Named-entity recognition may use linguistic grammar-based
techniques as well as statistical models, i.e. machine learning. In
the embodiments, a statistical named-entity recognition is used, as
it is known to the skilled person. The above mentioned NLP toolkit
OpenNLP includes rule based and statistical named entity
recognition which can be used for the purposes of the embodiments
disclosed below. Such a statistical named-entity recognition
approach may use a large amount of manually annotated training data
to recognize named-entities.
FIG. 4 displays an example of a named-entity recognition section
28. The named-entity recognition section 28 is configured to
receive a block of text 27 and to output an annotated block of text
29 that identifies named-entities found in the input text 27. In
the embodiment of FIG. 4 the block of text 27 input to the
named-entity recognition section 28 is "President Barack Obama in a
press statement of the White House of Oct. 30, 2015 commented on a
decision to pass a budget agreement."The corresponding annotated
block of text 29 that identifies named-entities produced by
named-entity recognition section 28 is, according to this example,
"President [Barack Obama].sub.Name in a press statement of the
[White House].sub.Organization of [Oct. 30, 2015].sub.Time
commented on a decision to pass a [budget].sub.Financial
agreement."That is, the named-entity recognition section 28 has
identified the personal name "Barack Obama", the organizational
name "White House", the date "Oct. 30, 2015" and the financial term
"budget" within in the block of text 27.
Automatic Timeline Generation
According to the embodiments, the processor of a second screen
device is configured to display information obtained from query
results to the Internet or to an encyclopedic database on a
timeline.
The named-entities obtained during named-entity recognition may for
example be used for automatically querying an encyclopedic database
located within the Internet. For example, a specific named-entity
identified during named-entity recognition may be used as search
term for querying an encyclopedic database. The encyclopedic
database returns, as result of the search query, its entry for the
named-entity at issue. This entry may be in the form of a webpage
comprising text, figures and pictures. For each query result, the
second screen device generates a short extract of the search
result. An extract of a search result may for example be a picture
related to a search result that symbolizes the named-entity at
issue. The extract of the search result is automatically arranged
on a timeline and displayed to the user of a second screen
device.
According to the embodiments described below, each timeline is
symbolized by a retrieved picture, by a text string related to the
named-entity and/or by a time stamp.
FIG. 5 depicts an exemplifying embodiment of displaying information
obtained from query results to an encyclopedic database on a
timeline. A timeline 31 is arranged in the middle of the display
screen of the second screen device, extending from left to right.

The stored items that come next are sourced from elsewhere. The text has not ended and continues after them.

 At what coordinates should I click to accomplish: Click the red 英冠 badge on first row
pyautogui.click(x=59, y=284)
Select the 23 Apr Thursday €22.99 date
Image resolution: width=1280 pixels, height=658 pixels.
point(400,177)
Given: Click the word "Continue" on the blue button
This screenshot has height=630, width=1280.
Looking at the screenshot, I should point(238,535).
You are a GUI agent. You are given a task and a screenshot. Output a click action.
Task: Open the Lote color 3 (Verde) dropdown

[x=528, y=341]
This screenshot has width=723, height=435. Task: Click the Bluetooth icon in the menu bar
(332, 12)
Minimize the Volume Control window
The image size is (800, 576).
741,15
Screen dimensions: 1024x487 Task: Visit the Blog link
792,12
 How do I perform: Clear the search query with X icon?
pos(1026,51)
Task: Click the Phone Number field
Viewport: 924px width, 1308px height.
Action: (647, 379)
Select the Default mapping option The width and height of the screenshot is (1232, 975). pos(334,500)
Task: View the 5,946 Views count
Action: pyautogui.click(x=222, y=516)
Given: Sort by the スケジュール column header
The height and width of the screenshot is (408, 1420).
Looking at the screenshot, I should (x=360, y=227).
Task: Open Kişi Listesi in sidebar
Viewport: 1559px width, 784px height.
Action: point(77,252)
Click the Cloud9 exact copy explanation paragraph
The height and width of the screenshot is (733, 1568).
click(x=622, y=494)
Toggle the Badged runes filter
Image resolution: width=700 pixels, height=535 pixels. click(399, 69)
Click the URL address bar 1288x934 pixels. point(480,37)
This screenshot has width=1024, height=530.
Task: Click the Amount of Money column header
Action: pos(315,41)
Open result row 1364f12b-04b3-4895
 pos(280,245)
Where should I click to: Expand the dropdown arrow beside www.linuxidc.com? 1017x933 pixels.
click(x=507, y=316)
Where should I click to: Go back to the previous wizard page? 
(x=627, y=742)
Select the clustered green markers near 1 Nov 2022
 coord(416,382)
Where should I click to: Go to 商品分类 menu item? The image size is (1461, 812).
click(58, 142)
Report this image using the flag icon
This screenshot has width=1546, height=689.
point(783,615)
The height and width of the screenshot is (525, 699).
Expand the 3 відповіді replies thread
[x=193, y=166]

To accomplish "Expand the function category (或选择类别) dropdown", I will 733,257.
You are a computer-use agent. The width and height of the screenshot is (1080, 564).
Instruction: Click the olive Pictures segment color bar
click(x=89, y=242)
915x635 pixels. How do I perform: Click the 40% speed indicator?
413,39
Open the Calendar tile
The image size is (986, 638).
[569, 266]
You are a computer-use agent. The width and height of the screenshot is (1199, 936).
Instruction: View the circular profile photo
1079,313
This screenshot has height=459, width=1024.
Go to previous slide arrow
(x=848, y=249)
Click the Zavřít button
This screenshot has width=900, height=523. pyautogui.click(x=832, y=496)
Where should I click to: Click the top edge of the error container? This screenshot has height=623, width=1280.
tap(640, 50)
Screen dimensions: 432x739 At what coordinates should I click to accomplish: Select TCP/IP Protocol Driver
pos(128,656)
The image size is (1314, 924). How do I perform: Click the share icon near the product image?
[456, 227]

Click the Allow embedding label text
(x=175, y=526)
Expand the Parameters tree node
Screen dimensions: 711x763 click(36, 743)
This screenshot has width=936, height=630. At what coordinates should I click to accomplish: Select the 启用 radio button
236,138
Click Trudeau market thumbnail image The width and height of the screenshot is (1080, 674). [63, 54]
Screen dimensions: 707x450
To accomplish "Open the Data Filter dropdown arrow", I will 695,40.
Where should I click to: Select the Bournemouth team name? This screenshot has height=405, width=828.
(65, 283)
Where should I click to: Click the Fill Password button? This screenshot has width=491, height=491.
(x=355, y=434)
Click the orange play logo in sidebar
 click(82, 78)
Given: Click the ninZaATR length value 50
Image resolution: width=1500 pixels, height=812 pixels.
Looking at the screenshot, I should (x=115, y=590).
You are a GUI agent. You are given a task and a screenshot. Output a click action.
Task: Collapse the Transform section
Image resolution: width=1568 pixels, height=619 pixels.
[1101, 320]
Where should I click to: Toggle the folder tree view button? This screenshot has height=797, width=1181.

For each named-entity identified during named-entity recognition,
the extract of the search result of the respective named-entity is
displayed in a box 33a-33e. Each box 33a-e points to a respective
position on timeline 31 which represents the point in time at which
the respective named-entity has been recognized by the named-entity
recognition. Each such position on the timeline is indicated by a
respective time stamp.
At time 20:00 the named-entity recognition has identified the
named-entity "channel 1". The second screen device uses this
named-entity to automatically query an encyclopedic database. The
encyclopedic database returns its entry for "channel 1" which is a
webpage comprising a description of "channel 1" and a picture 35a
representing the logo of channel 1. This picture 35a is extracted
from the webpage. The named-entity "channel 1" together with the
extracted picture is displayed in box 33a and box 33a is drawn in
such a way that it points towards a point on the timeline which
represents the time 20:00 at which the named-entity "channel 1" was
observed during named-entity recognition. Picture 35a, the
named-entity displayed in box 33a, and/or the complete box 33a may
be configured as a link pointing to the respective "channel 1"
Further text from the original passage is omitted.